GTCO Posts ₦303 Billion Q1 2026 Profit on Strong Interest Income Growth

Guaranty Trust Holding Company Plc (GTCO) posted a profit before tax of ₦302.9 billion in the first quarter of 2026, supported by strong growth in interest income despite rising funding costs and tax pressures. The unaudited results were released on April 29.

The group’s pre-tax profit rose marginally by 0.88% from ₦300 billion recorded in the corresponding period of 2025. However, profit after tax fell 15.42% year-on-year to ₦218.1 billion, which the report attributed mainly to higher tax liabilities.

GTCO’s interest income climbed 17.52% to ₦467 billion during the quarter, while net interest income increased 11.98% to ₦356.3 billion. Interest earned from loans and advances remained a major earnings driver, contributing ₦183 billion, while income from investment securities stood at ₦187 billion.

Interest expenses also rose sharply by 39.75% to ₦110.7 billion, with customer deposits accounting for the bulk of those costs. Even so, the group maintained solid margins, reflecting resilience in its core lending and investment operations.

Non-interest income also supported performance. GTCO generated about ₦80 billion from fees and commissions, helped by ₦22 billion from e-business services and ₦16.7 billion from credit-related charges. The group also reported more than ₦20 billion in realized foreign exchange trading gains.

Loan impairment charges declined significantly by 41.05% to ₦7.95 billion, helping net interest income after impairment rise 14.33% to ₦348.3 billion. On the balance sheet, total assets increased to ₦18.75 trillion, while customer deposits rose to ₦13.21 trillion. Shareholders’ funds also expanded to ₦3.63 trillion, indicating continued capital strength.

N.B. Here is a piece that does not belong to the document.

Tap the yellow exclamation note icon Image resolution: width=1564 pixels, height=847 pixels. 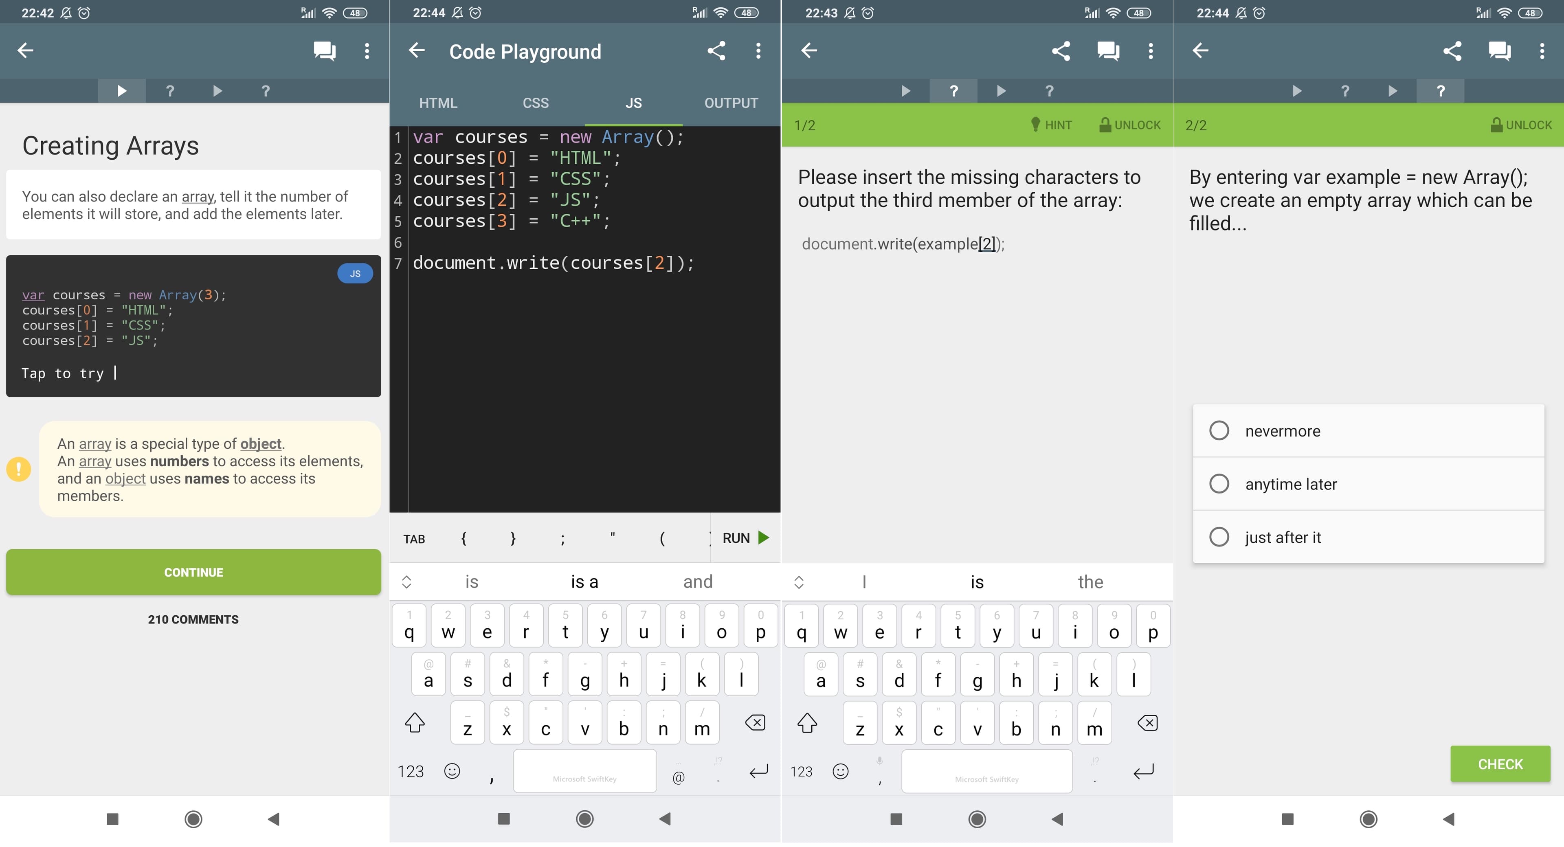pyautogui.click(x=19, y=469)
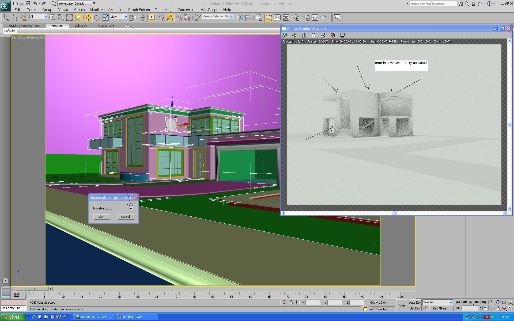The image size is (514, 321).
Task: Toggle the Angle Snap button
Action: pyautogui.click(x=170, y=18)
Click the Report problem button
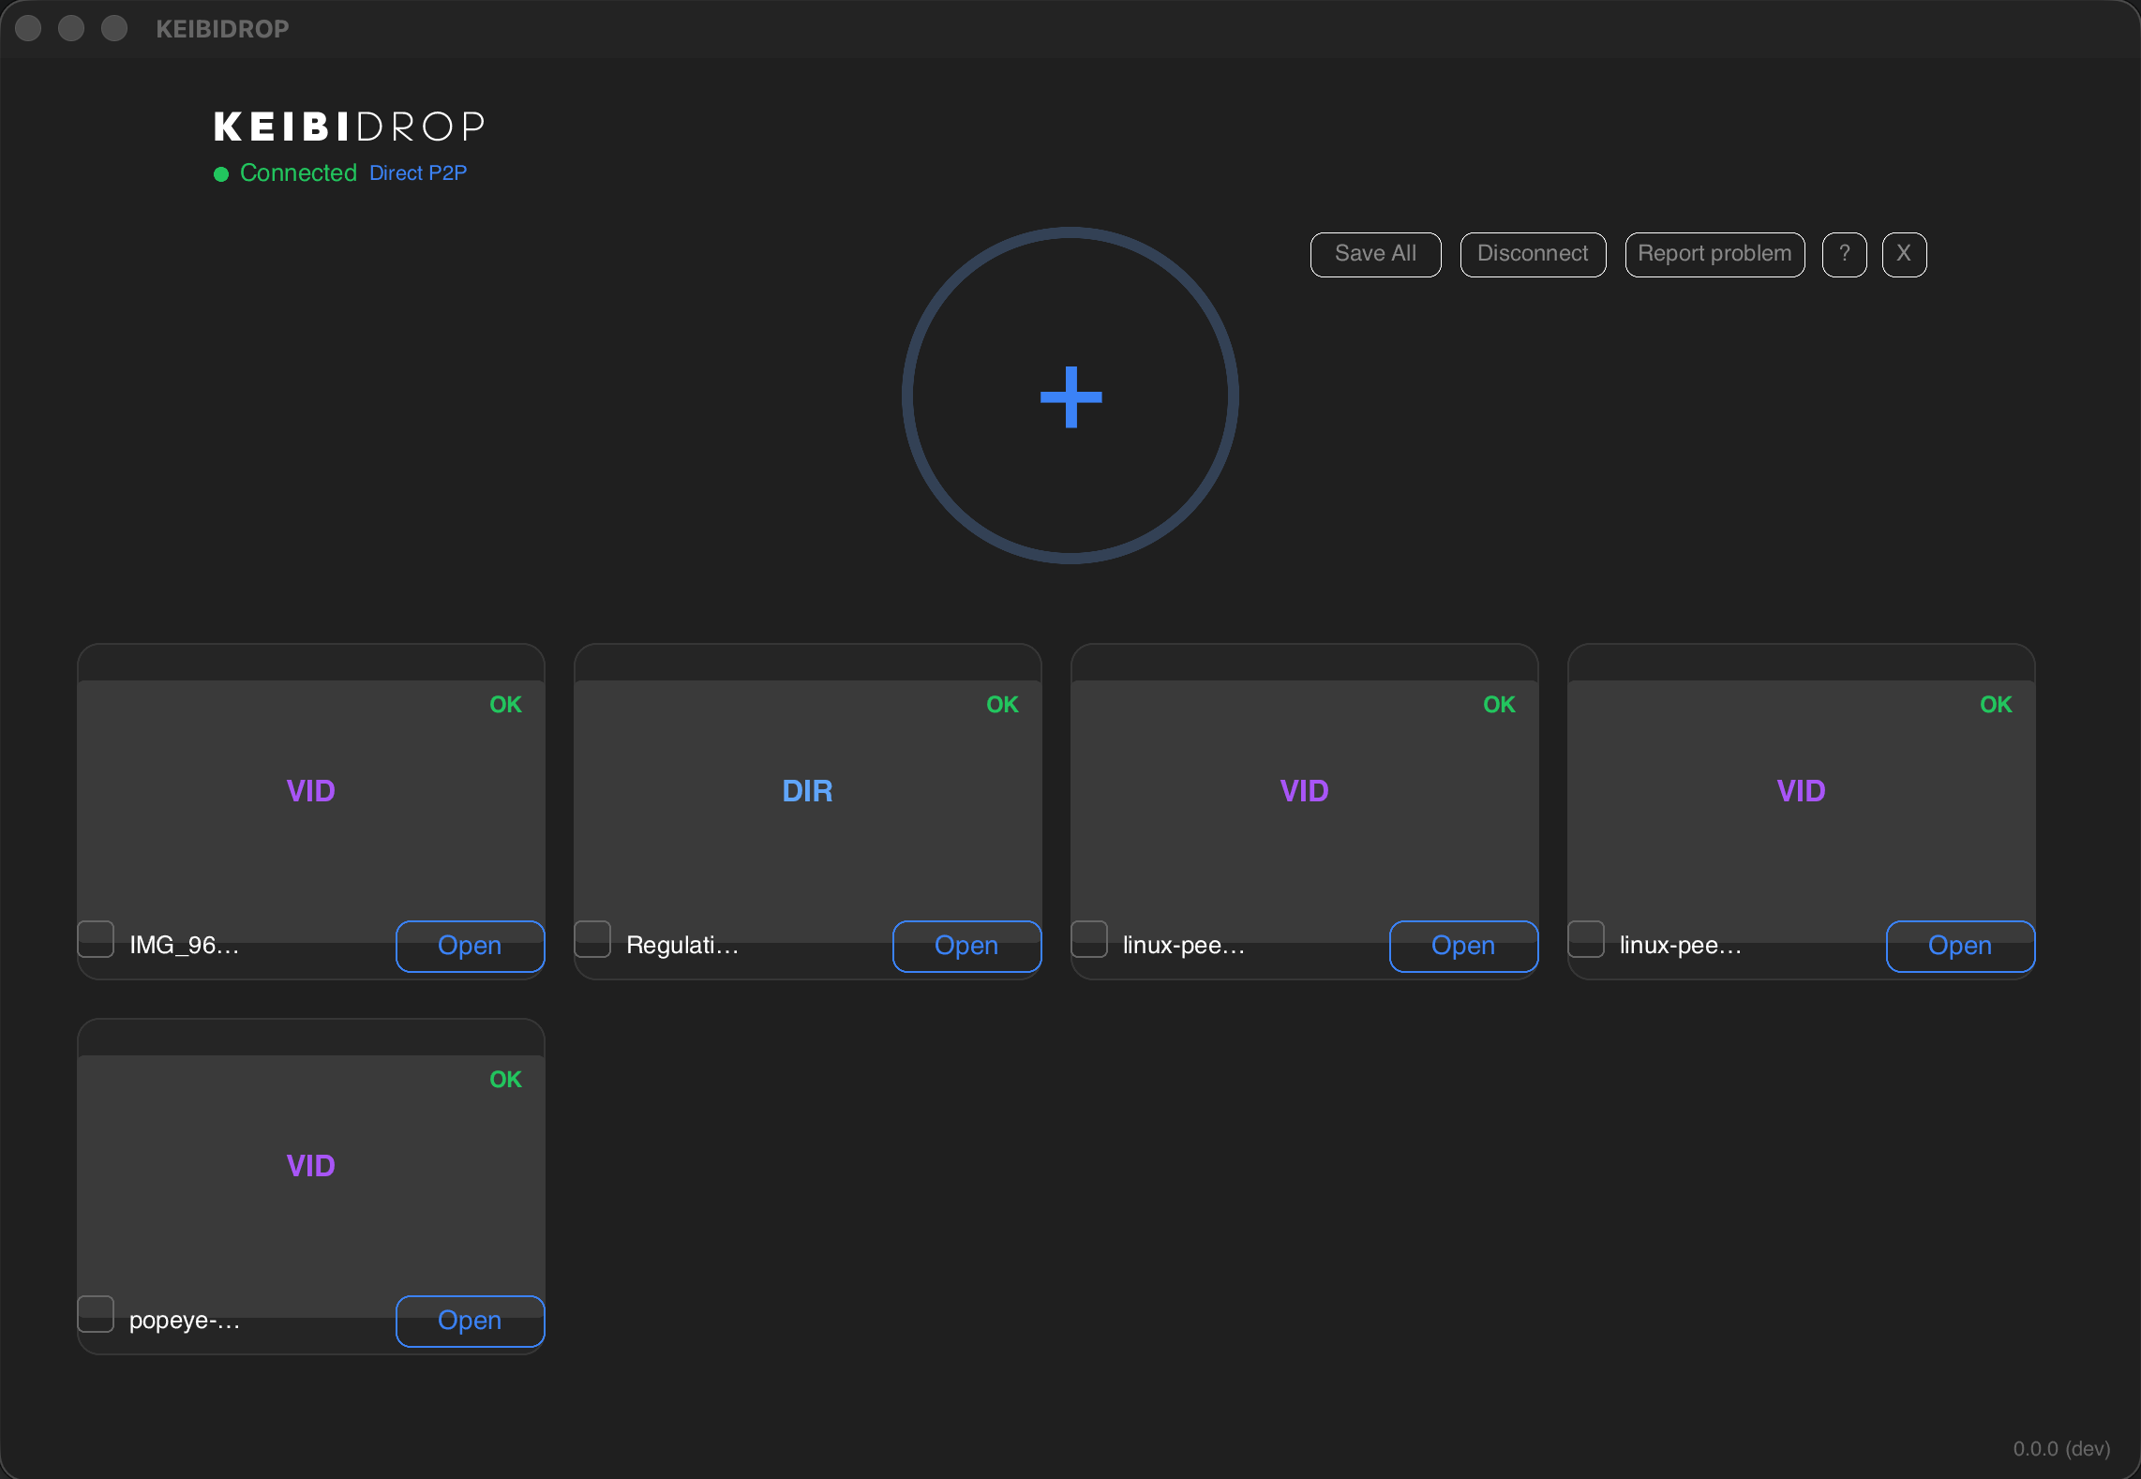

Among GTCO’s non-banking subsidiaries, Habari Pay Ltd emerged as the strongest contributor, posting a pre-tax profit of ₦3.75 billion, more than double the ₦1.66 billion reported a year earlier. The Q1 result underscores GTCO’s ability to sustain earnings momentum in a high-interest-rate environment, although higher taxes and funding costs weighed on bottom-line growth.